Tucker Carlson has broken his silence for the first time since his abrupt departure from Fox News, posting a video to Twitter that did not directly address his reported firing.
Carlson was one of the network’s biggest stars, and gained a large following while spouting xenophobic and racist rhetoric on his show, Tucker Carlson Tonight. He left Fox News without explanation on Monday. News outlets have reported that Carlson was fired on the personal order of Fox owner Rupert Murdoch for, among other things, using vulgar language to describe a female executive.
On Wednesday, Carlson shared a cryptic two-minute video on his Twitter account that did not explain his exit, but offered sweeping complaints about the state of American discourse. He said what he noticed “when you step away from the noise for a few days,” is how nice some people are.
“The other thing you notice when you take a little time off is how unbelievably stupid most of the debates you see on television are,” he added. “They’re completely irrelevant. They mean nothing. In five years we won’t even remember what we heard. Trust me, as somebody who participated.”
Fox hasn’t commented publicly on why it cut ties with Carlson, but it came after Fox News last week agreed to pay voting equipment company Dominion $787.5m to settle a high-profile defamation lawsuit.

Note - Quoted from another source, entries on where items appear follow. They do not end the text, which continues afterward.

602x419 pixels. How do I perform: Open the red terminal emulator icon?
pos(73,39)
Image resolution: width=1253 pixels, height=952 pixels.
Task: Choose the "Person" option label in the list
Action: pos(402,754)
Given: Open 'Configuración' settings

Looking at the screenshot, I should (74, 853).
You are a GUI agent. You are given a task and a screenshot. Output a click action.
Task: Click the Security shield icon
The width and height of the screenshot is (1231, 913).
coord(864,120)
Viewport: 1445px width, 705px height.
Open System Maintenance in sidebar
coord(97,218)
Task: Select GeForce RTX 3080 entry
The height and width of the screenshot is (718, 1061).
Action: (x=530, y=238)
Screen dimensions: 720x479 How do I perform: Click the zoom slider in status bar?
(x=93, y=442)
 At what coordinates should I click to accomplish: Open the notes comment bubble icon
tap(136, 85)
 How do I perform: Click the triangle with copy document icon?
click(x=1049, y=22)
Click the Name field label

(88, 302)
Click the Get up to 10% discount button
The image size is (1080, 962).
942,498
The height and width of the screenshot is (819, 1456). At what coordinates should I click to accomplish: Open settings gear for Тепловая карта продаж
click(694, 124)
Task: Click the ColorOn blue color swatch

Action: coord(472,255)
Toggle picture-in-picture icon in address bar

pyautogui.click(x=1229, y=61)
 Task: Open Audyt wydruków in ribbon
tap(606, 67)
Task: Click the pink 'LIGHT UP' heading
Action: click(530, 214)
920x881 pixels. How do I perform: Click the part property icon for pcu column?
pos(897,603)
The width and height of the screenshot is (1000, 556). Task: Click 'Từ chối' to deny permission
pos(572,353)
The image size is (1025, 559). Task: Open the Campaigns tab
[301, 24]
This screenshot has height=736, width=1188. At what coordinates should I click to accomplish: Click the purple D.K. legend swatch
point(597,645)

Carlson’s stunning departure is reportedly connected to a lawsuit filed by his former senior booking producer Abby Grossberg, who claims she faced sexism and a hostile work environment.
Fox News said in an official statement that Carlson and the network had “mutually” agreed to separate.
On Monday, Fox News immediately replaced Carlson’s slot with a rotating roster of hosts until a permanent replacement could be found, the network said. In his video on Wednesday, Carlson implied his fans had not seen the last of him.
“Where can you still find Americans saying true things?” he said. “There aren’t many places left but there are some and that’s enough. As long as you can hear the words, there is hope. See you soon.”